I was eating like crazy at work for a while. My "new" child find position involved a lot of desk/computer time, which is a very different experience from pulling kids all day. I found myself grazing a lot, just because I could and it seemed like such a luxury. My last full day at work, I ate a cup of yogurt, a slice of homemade cake someone brought, a few pieces of candy we had lying around, my lunch consisting of a half sandwich, kettle chips, and an apple, iced tea, and then my coworker took two of us out for gelato to celebrate and I had two scoops of amaretto gelato. Then my same coworker had a party for us that night and we had chimis, fruit salad, veggies, and chocolate. I felt like such a pig. I don't normally eat like that, but I suspect I have put on a few pounds since moving positions.
Bridget, I'm so sorry about your issues. I just can't imagine taking food away from your children. I was so annoyed about it I actually brought it up with DH! And now I have DH interested in your daycare, which amuses me. But I have to say, I hate, hate, hate the way people split up things like your mess/my mess when you have a family together. You work the clock around for your family, the least he could do is pick up a sock now and then.
Jennifer, I think the first picture is the best of your DH, but Cosmo looks terrified. You and Cosmo look better in the second one. I like the first house pic best. I'm glad I'm not making a scrapbook. I have very few pictures of DH and I!
Thanks for the compliments about my niece and nephew. Someone commented about B's eyes. They are beautiful, and I don't know how they wound up hazel. We were all sure they would turn brown by the time she was in elementary school. They were green when she was a baby.
Luckily we have 13 years of being together so had better pictures to choose from than I thought at first.
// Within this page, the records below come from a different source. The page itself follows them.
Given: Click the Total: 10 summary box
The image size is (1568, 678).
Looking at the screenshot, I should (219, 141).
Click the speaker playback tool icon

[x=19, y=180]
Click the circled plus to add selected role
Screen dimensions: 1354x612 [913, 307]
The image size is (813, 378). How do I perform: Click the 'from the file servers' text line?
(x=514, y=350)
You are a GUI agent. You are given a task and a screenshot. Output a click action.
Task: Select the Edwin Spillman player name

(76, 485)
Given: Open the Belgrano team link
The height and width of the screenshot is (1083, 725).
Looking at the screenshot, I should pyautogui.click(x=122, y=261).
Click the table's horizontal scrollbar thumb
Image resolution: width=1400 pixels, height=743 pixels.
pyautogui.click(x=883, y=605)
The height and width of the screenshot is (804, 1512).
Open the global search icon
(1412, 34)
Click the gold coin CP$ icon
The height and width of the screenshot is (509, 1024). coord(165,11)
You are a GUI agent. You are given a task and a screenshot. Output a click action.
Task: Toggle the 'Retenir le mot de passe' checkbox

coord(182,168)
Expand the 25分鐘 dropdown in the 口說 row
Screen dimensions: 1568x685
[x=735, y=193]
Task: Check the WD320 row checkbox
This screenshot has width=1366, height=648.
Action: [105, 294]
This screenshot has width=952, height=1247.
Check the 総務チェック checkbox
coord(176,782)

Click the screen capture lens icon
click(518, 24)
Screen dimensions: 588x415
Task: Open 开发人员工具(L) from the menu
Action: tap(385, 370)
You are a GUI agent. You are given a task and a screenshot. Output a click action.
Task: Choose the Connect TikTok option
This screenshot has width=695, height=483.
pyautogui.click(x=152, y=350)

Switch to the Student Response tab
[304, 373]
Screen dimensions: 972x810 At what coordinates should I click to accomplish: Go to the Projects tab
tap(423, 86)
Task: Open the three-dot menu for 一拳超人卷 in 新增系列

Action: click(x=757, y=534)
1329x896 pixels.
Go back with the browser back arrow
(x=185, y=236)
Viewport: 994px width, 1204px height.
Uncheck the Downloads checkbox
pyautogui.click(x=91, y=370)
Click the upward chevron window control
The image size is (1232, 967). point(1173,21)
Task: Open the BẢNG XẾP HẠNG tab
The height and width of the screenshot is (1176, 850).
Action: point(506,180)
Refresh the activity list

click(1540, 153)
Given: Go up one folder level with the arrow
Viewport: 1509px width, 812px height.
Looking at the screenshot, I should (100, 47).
I did avoid putting any in though of me at my heaviest! Well except the wedding one but it's a group shot so I'm hidden somewhat from what my true size was. Dh hates having his picture taken but I make him anyway.
"Any idiot can face a crisis; it is this day-to-day living that wears you out." -Anton Chekhov
You guys talked a lot while I was gone! We went to the beach, but it was so windy we had to come away from the water and play on the playground. Josh met a very nice boy and they played for a long time. I'm usually a little anxious around slightly older boys because sometimes they are too rough or they don't want to play with littler kids but this one was very nice and smart. It was a nice time.
Nice cheekbones! Thank you! I'm glad I lost some weight in my face.
I have very strange hunger patterns. I did great starting from last August until Christmas and then I went on a sweets binge which was really weird because I don't usually do cakes and cookies. I kind of tapered off from that after a couple months but I haven't been on as good a diet since then as I was last summer. It doesn't seem to have a lot to do with the time of the month. I guess I figure I'm so close to my goal weight, I don't need to be so strict anymore.